Next Up Blog

Thank you to this distinguished commission of experts for making time from your busy lives and careers to lead this historic and vitally important undertaking.

As you move this legislatively-directed process forward, I would encourage you to consider two guiding priorities in your work.

First, that equitable educational opportunity for all of Nevada’s learners serve as a guiding principle for your recommendations. Families, and households, fortunate to have choices of schools to meet their learners’ educational needs, do so for diverse reasons — so the diversity of high-quality schools serving our elementary and secondary students reflects these different priorities.

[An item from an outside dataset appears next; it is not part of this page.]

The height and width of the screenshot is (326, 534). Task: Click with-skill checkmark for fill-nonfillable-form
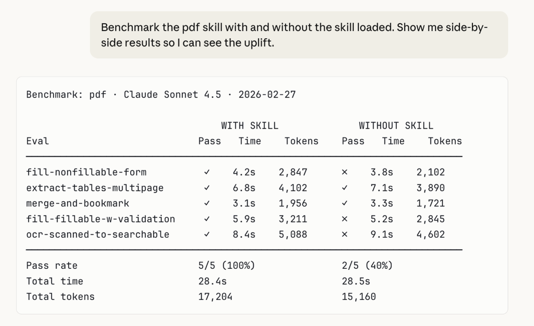[207, 173]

In Nevada , we have schools of right – traditional district-run schools with defined geographic attendance zones, and schools of choice, where students apply to attend and lotteries generally determine placement when demand exceeds number of available seats. These learners are all Nevadans, and deserve equitable educational opportunities, and equitable school funding.

Second, that your school funding recommendations include weighted funding for student risk factors that pay for the increased, real costs associated with risk factors. Currently, Nevada law recognizes only one of a learner’s status as an English Leaner, a child with identified special needs, a gifted and talented learner, or an at-risk learner, defined as a one who is eligible for free or reduced-price meals under the National School Lunch Program, meaning their household income is up to 185% of federal poverty levels. But the law grants flexibility to modify this definition.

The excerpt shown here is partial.